France finally abolished slavery in its other Antillean colonies in 1848, but Haiti was the only case where slaves had to pay those who enslaved them for their freedom. In 2003, former Haitian President Jean-Bertrand Aristide demanded that France repay the debt it had imposed on his country. The government demanded payment of $22 billion, and Paris's response was simple and swift: in 2004, Aristide was overthrown in a French-organised coup and executed by a commando of U.S. Marines who had kidnapped him and taken him out of the country. Former French President François Hollande, before travelling to Haiti for a few hours in 2015, remarked, "When I go to Haiti, I will honor the debt we owe," but the statement was quickly "explained" by his aides, who pointed out that he was referring to the payment of a "moral debt." For France to open up to negotiations on reparations would be the beginning of a chain of demands against all the other European colonial powers that ravaged the region and claim their own.

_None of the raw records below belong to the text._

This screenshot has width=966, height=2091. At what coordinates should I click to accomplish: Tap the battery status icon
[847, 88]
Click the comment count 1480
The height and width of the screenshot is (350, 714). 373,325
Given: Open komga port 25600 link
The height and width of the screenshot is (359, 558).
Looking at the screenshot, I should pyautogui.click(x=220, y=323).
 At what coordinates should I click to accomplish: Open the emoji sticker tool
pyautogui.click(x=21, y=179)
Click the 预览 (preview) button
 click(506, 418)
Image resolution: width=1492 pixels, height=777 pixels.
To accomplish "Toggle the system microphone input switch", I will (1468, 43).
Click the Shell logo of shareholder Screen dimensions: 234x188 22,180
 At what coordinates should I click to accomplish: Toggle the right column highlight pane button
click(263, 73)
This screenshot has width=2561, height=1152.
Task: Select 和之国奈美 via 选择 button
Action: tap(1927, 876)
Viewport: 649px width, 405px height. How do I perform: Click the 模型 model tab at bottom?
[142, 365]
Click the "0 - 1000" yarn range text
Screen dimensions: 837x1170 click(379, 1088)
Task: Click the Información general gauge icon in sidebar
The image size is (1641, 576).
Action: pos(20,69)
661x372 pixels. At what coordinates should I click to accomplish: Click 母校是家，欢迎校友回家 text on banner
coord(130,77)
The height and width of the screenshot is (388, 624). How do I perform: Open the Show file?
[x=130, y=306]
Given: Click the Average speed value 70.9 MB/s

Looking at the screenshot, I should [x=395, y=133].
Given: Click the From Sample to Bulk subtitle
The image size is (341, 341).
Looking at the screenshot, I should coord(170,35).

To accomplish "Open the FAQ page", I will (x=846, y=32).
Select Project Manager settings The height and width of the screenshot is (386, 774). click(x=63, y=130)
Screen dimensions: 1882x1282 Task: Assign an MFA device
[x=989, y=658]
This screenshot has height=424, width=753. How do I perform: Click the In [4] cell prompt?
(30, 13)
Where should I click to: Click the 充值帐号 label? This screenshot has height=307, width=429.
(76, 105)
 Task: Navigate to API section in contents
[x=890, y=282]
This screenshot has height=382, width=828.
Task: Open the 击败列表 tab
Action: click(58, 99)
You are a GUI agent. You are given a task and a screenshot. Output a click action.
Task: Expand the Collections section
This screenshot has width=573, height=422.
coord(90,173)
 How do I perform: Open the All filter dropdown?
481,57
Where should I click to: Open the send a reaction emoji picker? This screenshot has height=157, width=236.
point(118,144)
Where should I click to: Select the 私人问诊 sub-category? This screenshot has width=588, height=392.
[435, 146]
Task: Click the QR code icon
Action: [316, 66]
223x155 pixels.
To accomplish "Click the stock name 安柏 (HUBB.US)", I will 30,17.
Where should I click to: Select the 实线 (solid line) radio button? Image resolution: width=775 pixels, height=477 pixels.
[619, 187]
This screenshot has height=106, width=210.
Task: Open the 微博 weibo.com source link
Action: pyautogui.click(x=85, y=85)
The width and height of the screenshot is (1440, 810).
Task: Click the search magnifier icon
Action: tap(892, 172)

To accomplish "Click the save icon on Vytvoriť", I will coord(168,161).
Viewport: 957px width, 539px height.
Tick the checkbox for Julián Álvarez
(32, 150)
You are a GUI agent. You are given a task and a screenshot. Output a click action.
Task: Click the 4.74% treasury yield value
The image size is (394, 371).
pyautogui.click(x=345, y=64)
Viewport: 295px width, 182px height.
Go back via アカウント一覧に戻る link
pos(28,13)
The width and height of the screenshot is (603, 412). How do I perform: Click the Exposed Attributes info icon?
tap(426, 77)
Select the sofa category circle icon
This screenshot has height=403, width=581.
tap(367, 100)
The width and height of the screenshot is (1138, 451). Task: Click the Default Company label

Democracy in America has many faces and facets. Direct military interventions to protect U.S. interests were numerous and overt in the 20th century, most recently in Grenada in 1983 and Panama in 1989. Covert operations to overthrow democratic governments in the Americas have also been numerous, such as those in Guatemala, El Salvador, Nicaragua, Argentina, Brazil, Bolivia, Uruguay, and Chile, to name but a few. However, after 200 years of independence, democracy as a political system has succeeded in establishing itself in most of Latin America and the Caribbean. This year we have seen presidential elections in El Salvador, the Dominican Republic, Panama and Mexico without any major challenges to the electoral processes, despite the fact that polls generally show a growing distrust of politicians among citizens.

The region is heterogeneous in terms of political systems, with some countries maintaining closed or dictatorial societies, as in the case of Cuba, which does not allow multi-party politics or freedom of the press and, after 60 years of revolution, has spread poverty evenly. Other countries maintain limited freedoms and a growing personalist authoritarianism that defines itself as "leftist", as in the case of Nicaragua and Venezuela. On the other hand, the shadow of right-wing authoritarian populism has gained ground in the region, as seen in the United States, a country that has lived in democracy since its independence, so it was shocking to see how former President Donald Trump tried to ignore the election results and his supporters stormed the seat of Congress.

The same thing happened in Brazil with former President Jair Bolsonaro. The winds of authoritarianism and the desire to curtail individual freedoms in exchange for security have been growing in Latin America due to the inability of governments to provide answers to long-awaited social demands in terms of employment, housing, health, education, and a long list of issues that are common to the region with varying degrees of intensity. Social outbursts, such as those in Chile in 2019, could be repeated in several countries.

New issues have been added, such as emigration, violence, and transnational crime as a result of drug gangs that have extended their networks to virtually all countries. The clearest examples of this trend are the democratically elected governments in El Salvador and Argentina, the latter a real surprise given the discourse on which President Javier Milei was elected. It reflects the exhaustion of the population with forms of government that are still anchored to 20th century models, without resolving the fundamental problems of the majorities, and that have not assimilated the changes and challenges facing today's societies, such as climate change, which predicts dramatic situations in the medium term, the increase in inequality, corruption, and poverty.

The maintenance and improvement of "democracy in America" will depend on the vision of the current and next generation of politicians who are able to see the new realities that are coming our way. To insist on doing politics with formulas from the last century is to open the doors for extremist populism to conquer, through the ballot box, the hopes of millions of people who are only waiting for their demands for better living conditions to be heard and resolved.